> [PASSAGE FOR REVIEW]
________

Imaging-based diagnosis

Preoperatively, using imaging studies, distinguishing CEIH from malignant gliomas, metastatic tumors, and abscesses may be difficult.19) In cases of malignant gliomas, including glioblastomas, which are frequently encountered in daily practice, the cyst wall is frequently enhanced with contrast media, or the thickness of the cyst wall may be uneven. However, when CEIH exhibits a partially contrast-enhanced nodule, as in the present case, distinguishing it from malignant glioma remains challenging.

Treatment

To treat CEIH, the capsule must be removed; this is because the capsule is believed to contribute to hematoma.12,13,20) However, satisfactory outcomes have been reported on hematoma removal without capsule removal and with careful follow-up that did not necessitate any surgical intervention.3,21) Endoscopic surgery may be effective for CEIH when malignancy can be ruled out preoperatively, especially if the risk of bleeding due to cirrhosis or other factors is high.21) In the present case, we conducted total resection because we initially suspected that the lesion was a malignant glioma. Despite reports of the efficacy of endoscopic or minimally invasive hematoma aspiration, craniotomy is the most employed method for CEIH removal.12) We believe that this fact represents the difficulty encountered in the preoperative diagnosis of CEIH and the ability to differentiate it from malignant brain tumors.

________

> [DATA PROVIDED]
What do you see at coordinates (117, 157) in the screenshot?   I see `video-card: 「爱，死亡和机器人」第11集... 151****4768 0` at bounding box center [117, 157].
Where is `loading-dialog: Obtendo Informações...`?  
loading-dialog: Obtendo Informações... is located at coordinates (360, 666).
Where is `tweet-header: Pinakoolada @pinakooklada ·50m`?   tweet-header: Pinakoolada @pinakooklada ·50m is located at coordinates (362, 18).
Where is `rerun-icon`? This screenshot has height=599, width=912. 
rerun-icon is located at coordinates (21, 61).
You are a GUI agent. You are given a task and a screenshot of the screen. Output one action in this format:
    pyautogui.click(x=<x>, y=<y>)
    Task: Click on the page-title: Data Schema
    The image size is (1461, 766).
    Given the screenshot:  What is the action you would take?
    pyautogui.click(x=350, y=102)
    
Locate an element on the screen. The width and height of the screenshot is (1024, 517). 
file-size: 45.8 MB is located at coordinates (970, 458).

________

> [REQUIREMENT 1]
In the passage on CEIH diagnosis and treatment, which method is most often used to remove CEIH?
> [REQUIREMENT 2]
Carry the passage on CEIH diagnosis and treatment forward from its final sentence.
None of the items is needed for what follows.

> [RESPONSE AREA 1]
Craniotomy.

> [RESPONSE AREA 2]
Progress and prognosis

CEIH is generally recognized as a disease in which the symptoms of intracranial hypertension, such as headache and vomiting, progress over several weeks to months.1,6) Approximately 90% of patients with CEIH have a good prognosis with no sequelae.12) However, in cases such as the present one, in which the brain parenchyma is strongly compressed and exerts an edematous effect on the brainstem, the patient's condition may rapidly worsen in terms of impairment of consciousness. In such cases, emergency surgery should be promptly considered.

Conclusion

CEIH often progresses slowly and is associated with a favorable prognosis. However, in the case of severe cerebral edema and impairment of consciousness, emergency surgery should be considered. In cases of post-traumatic brain injury, including that sustained by surgery or radiotherapy, the possibility of CEIH should be considered, even if imaging studies are indicative of malignancy, such as malignant gliomas.

Limitation

As the patient in this case had quit attending the hospital 9 years after therapy, we could only obtain images of the lesion upon admission; therefore, we could not track the progress of the disease. CEIH usually progresses gradually, and it had 11 years to do so in this case. However, we cannot rule out the possibility of a rapid growth of the hematoma and progression of the perifocal edema.

Patient Consent

The patient consented to the submission of the case report to the journal.

Conflicts of Interest Disclosure

The authors have no conflicts of interest to declare.